In addition to the optimization levels, you must set other compiler options to tell the compiler to

generate NEON instructions:

• -std=c99. The C99 standard introduces some new features that can be used for NEON

optimization.

• -mcpu=cortex-a9. Specifies the name of the target ARM processor. GCC uses this

name to determine what kind of instructions it can issue when generating assembly code.

• -mfpu=neon. Specifies which floating-point hardware (or hardware emulation) is

available on the target. Because the Zynq-7000 device has an integrated NEON hardware

unit, and because you plan to use it to accelerate software, you must specify your intention

to the compiler clearly, using the name 'neon'.

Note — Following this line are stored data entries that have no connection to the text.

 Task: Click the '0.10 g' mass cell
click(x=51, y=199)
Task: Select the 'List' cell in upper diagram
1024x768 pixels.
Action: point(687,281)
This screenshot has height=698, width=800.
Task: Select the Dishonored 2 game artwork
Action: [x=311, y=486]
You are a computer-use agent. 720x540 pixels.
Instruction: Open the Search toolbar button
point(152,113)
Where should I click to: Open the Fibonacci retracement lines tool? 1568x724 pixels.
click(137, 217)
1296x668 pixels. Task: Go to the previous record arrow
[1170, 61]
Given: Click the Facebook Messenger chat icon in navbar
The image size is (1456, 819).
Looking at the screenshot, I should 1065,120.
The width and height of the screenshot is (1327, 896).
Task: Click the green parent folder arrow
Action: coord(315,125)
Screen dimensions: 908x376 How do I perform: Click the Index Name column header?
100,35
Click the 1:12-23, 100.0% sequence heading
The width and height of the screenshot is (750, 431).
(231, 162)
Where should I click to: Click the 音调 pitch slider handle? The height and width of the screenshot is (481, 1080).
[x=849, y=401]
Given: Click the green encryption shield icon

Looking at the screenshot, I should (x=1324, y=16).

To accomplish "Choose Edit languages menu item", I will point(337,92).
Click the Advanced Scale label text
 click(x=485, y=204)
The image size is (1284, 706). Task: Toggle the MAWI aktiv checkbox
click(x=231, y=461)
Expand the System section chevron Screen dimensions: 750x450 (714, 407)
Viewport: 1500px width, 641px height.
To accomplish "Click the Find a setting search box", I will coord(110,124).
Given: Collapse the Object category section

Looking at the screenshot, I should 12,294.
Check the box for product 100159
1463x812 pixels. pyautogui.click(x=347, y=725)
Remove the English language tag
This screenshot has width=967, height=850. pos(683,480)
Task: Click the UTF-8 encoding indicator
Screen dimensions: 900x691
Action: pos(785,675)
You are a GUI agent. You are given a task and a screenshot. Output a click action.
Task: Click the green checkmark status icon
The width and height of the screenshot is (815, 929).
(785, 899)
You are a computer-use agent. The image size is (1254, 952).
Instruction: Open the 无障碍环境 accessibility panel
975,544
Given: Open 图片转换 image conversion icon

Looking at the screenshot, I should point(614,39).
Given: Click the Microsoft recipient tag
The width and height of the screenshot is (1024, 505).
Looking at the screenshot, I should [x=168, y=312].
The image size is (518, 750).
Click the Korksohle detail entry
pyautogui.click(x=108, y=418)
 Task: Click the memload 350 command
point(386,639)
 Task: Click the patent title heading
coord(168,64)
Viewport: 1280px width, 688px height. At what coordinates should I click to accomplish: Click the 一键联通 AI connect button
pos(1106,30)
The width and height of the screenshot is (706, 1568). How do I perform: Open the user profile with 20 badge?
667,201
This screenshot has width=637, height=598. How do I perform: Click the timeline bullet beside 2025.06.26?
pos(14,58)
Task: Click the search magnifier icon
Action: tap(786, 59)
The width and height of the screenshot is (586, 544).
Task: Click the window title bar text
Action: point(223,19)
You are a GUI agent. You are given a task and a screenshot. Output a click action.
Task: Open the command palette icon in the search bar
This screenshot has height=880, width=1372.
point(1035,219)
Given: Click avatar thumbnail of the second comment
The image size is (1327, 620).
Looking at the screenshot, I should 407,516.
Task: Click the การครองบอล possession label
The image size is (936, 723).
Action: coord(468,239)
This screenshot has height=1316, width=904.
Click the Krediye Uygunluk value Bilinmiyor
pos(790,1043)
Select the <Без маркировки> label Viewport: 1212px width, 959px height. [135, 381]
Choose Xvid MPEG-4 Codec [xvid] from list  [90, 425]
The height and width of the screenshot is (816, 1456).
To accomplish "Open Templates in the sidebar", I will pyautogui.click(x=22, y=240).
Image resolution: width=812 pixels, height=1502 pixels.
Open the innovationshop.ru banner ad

• -ftree-vectorize. Performs loop vectorization on trees. By default, this is enabled at

'-O3'.

• -mvectorize-with-neon-quad. By default, GCC 4.4 vectorizes for double-word only.

In most cases, using quad-word can better code performance and density, at the cost of

smaller numbers of usable registers.

• -mfloat-abi=name. Specifies which floating-point ABI is used. Permitted values are:

'soft', 'softfp', and 'hard'.

• 'soft' causes the GCC to generate output containing library calls for floating-point

operations. This is used when there are no hardware floating-point units in the system.

• 'softfp' allows the generation of instructions using a hardware floating-point unit,

but still uses the soft-float calling conventions. This results in better compatibility.

• 'hard' allows generation of floating-point instructions and uses FPU-specific calling

conventions. If using the option 'hard', you must compile and link the entire source

code with the same setting.

• -ffast-math. This option is not turned on by any '-O' option except

'-Ofast'because it can result in incorrect output for programs that depend on an exact

implementation of IEEE or ISO rules/specifications for math functions. It might, however,

yield faster code for programs that do not require the guarantees of these specifications.

In practice, you can set the optimization level to '-O2' or '-O3' and use the options in the

other optimization flags field, as shown in Figure 4. In Xilinx SDK, you can right-click the

project and click C/C++ Build Settings > Optimization to display the optimization-related

fields.

-mcpu=cortex-a9 -mfpu=neon -ftree-vectorize -mvectorize-with-neon-quad

-mfloat-abi=softfp -ffast-math